WORK ITEM ▸
Output every record exactly, apart from its images.

————

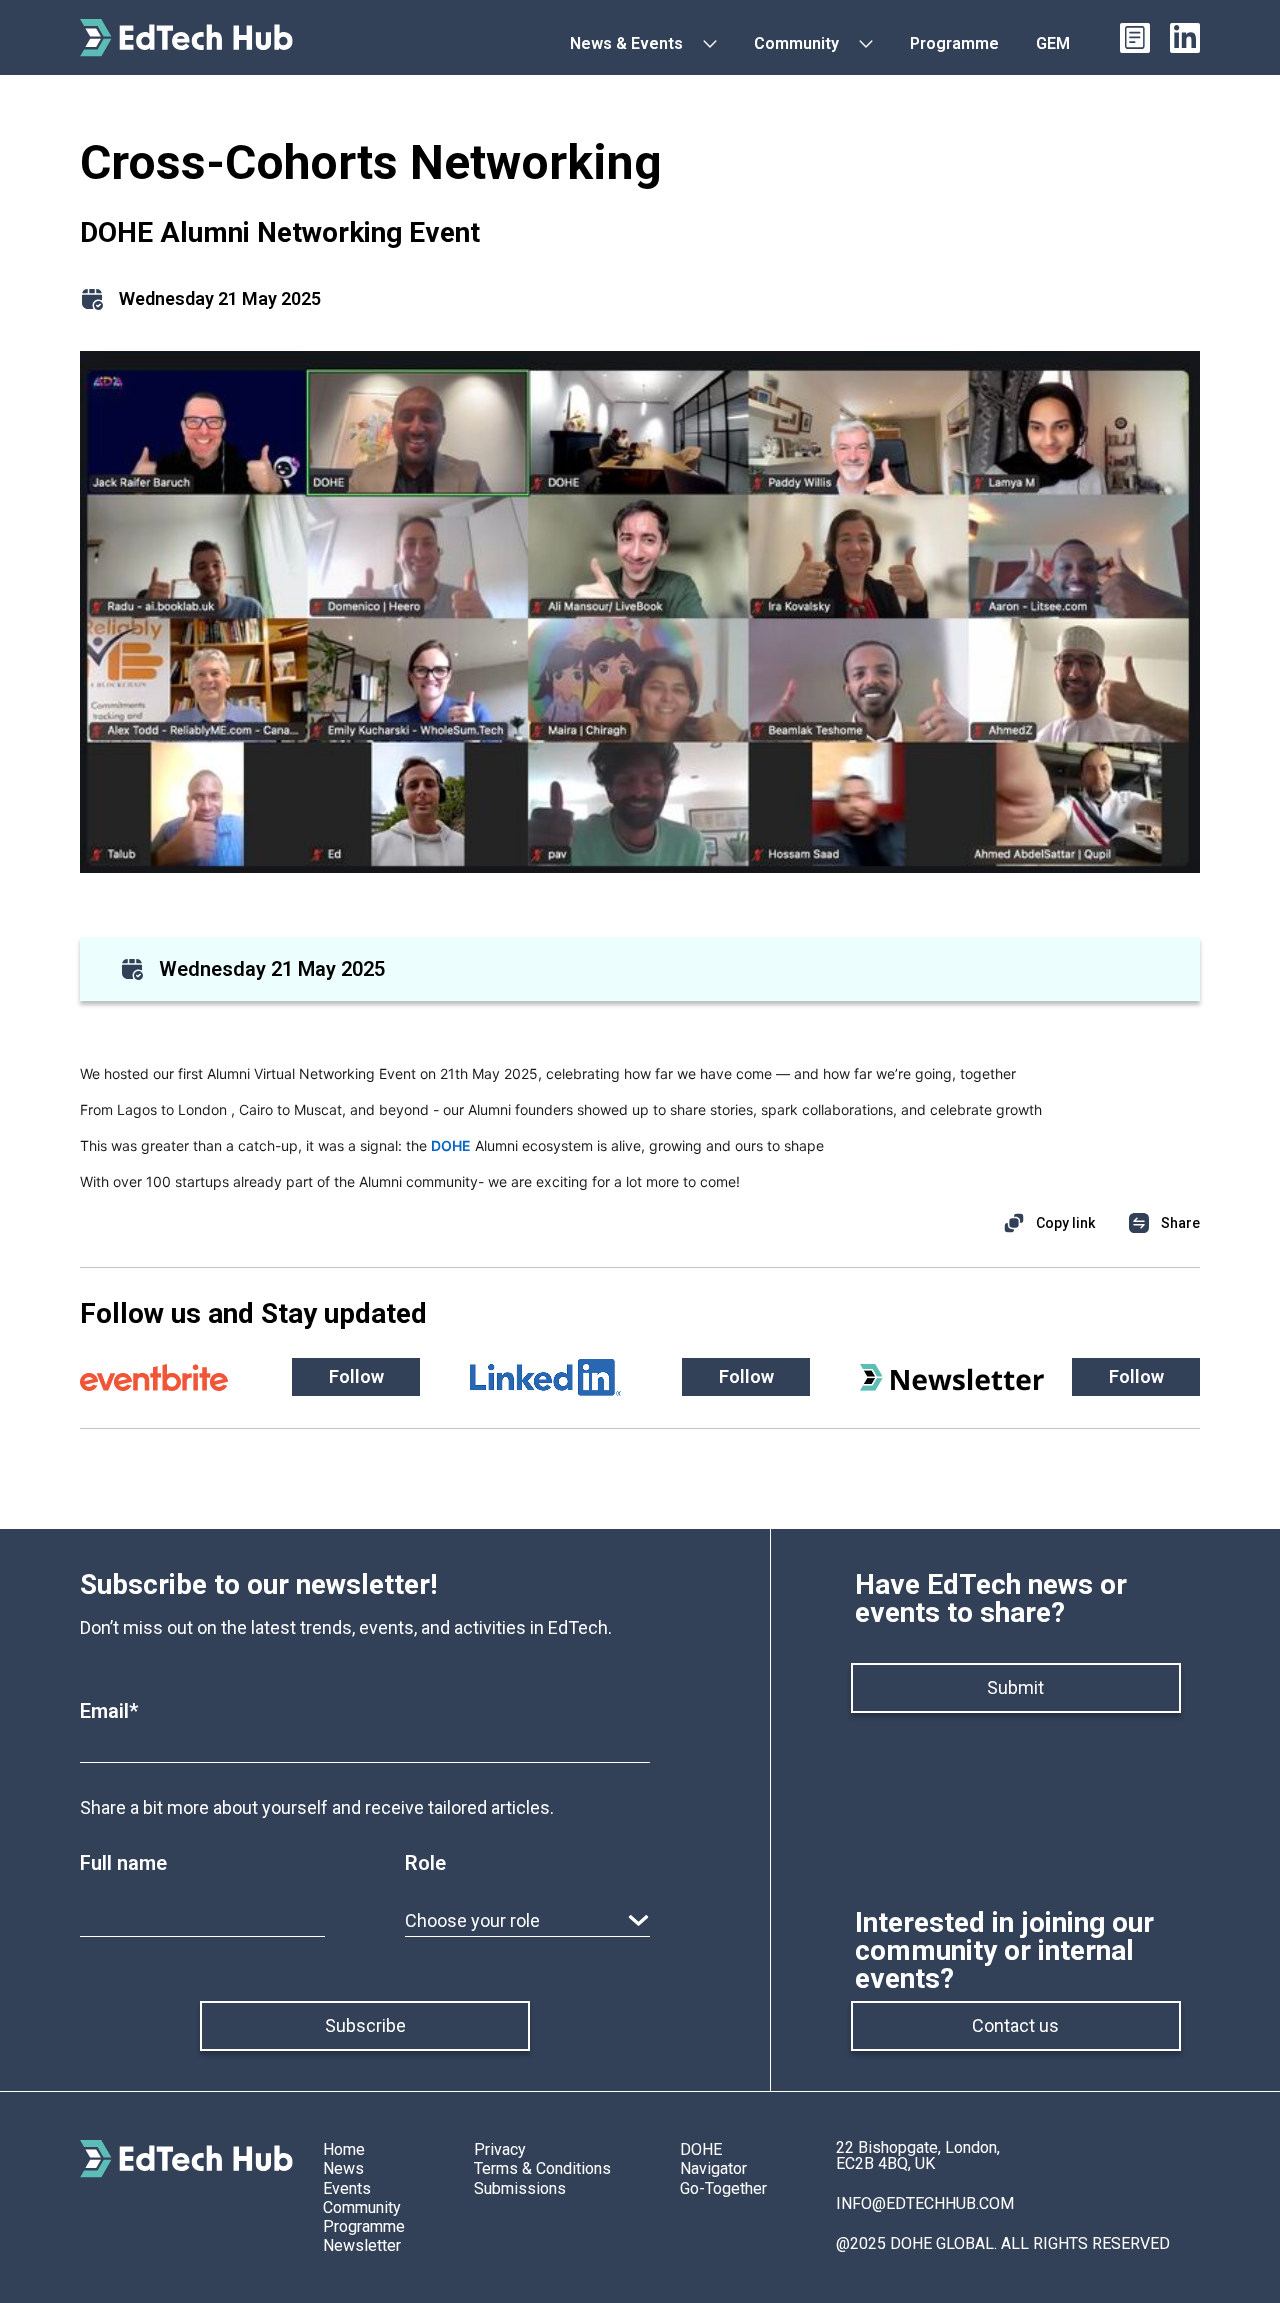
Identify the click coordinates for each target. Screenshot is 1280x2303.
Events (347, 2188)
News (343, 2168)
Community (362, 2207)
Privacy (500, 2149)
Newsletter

————

OUTPUT OF THE EXERCISE ▸
Identify the click coordinates for each target. Screenshot is 1280x2303.
Events (347, 2188)
News (343, 2168)
Community (362, 2207)
Privacy (500, 2149)
Newsletter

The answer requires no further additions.